Snapchat is the darling of tech startups. After having the balls to turn down a $3 billion offer from Facebook, the company has struggled with many challenges. Some of the challenges involve generating revenue and maintaining its audience. By far its main challenge is dealing with the constant slew of lawsuits.
Ever wonder why Snapchat is at the heart of such controversy all the time? This article will show you why.
A Victim of its Own Success
Snapchat has become a victim of its own success. An enormous $19 billion estimate is an example of a unicorn company. It may already have a huge following, but the reality is the company hasn't generated a single dollar in revenue, other than an attempt at advertising last year.
The tech industry works like no other area of business. Unicorn companies are a firm example of this. Estimates are based on ideas and the potential of a company to generate revenue in the future, as opposed to anything it's doing now
Snapchat has fallen victim to lawsuits because it's seen as a prime target. People would love to extract a million or two in a frivolous lawsuit. A range of startups have experienced the same problems over the years. Whether it impacts them or not depends on the outcome of the company.
The company came under a huge amount of speculation as the Federal Trade Commission decided to investigate the company for misleading practices. The controversy came as it was revealed that the so-called disappearing messages didn't actually disappear at all and could be extracted from the app.
Many teenage girls fell victim to this as private and intimate photos found their way into the online arena. The FTC later dropped this investigation, but speculation has been widespread ever since.
Investor Troubles at the Back
Reggie Brown is a well-known figure at Snapchat. He was one of three co-founders to start the app. It was the same Reggie Brown who lodged massive legal action against the company. He claimed that he came up with the idea of having messages disappear after a few seconds. The company then forced him out and gave him no equity.
This lawsuit has dragged on for a couple of years, with the former partners reneging on any potential offers multiple times.

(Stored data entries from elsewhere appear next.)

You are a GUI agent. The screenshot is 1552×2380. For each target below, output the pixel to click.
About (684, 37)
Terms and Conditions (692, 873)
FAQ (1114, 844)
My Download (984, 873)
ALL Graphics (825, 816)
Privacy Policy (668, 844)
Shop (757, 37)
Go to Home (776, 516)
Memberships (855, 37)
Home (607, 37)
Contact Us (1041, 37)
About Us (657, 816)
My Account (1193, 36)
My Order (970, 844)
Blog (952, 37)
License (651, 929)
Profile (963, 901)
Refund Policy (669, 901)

It's another demonstration of the chaotic world of startups and raising money. Many investors have had to deal with companies who are in the process of being sued by former employees and co-founders. This is one of the realities of working with a modern-day tech startup.
Sarah and Elizabeth Turner are another two well-known figures at Snapchat, but not because of what they did behind the scenes. In one of the earliest promotional images from the company, the two sisters are photographed having fun at the pool.
They claim that Evan Spiegel, a Snapchat co-founder, edited the pictures to make it seem more risqué than it actually was. It inadvertently led to the two sisters becoming the faces of 'sexting'. They sued the company and the legal case is still ongoing.
Like many people suing the company, they are interested in receiving a part of the profits. Whether they manage to succeed is anyone's guess.
In a recent statement by Esteemed Lawyers of America founder Andrew Stickel, he says "Former models for promotional material have successfully sued companies for their images rights before. At this stage, it is impossible to know how much the two sisters in question would be entitled to, if anything."
Who Came Up with the Idea?
Back to the Reggie Brown case again, this represents a common issue in successful companies with multiple founders. Who came up with the company's unique selling point? In the beginning, people don't really spend that much time thinking about it.
Nevertheless, when the company becomes successful this point becomes critical. The person who came up with the idea, if proven, could be entitled to a far greater share of the profits. Of course, this is notoriously difficult to prove and most cases are simply settled out of court, but it's a major headache for companies in this position.
Snapchat is no different, although the partners have since settled their case with a payout for Reggie Brown.
There's no doubt Snapchat will have to continually fight off lawsuits over the next few years. It's impossible to say how much of an impact this will have on the company, at least in the long-term. However, the same problems crop up time and time again for tech startups in the same enviable position as Snapchat.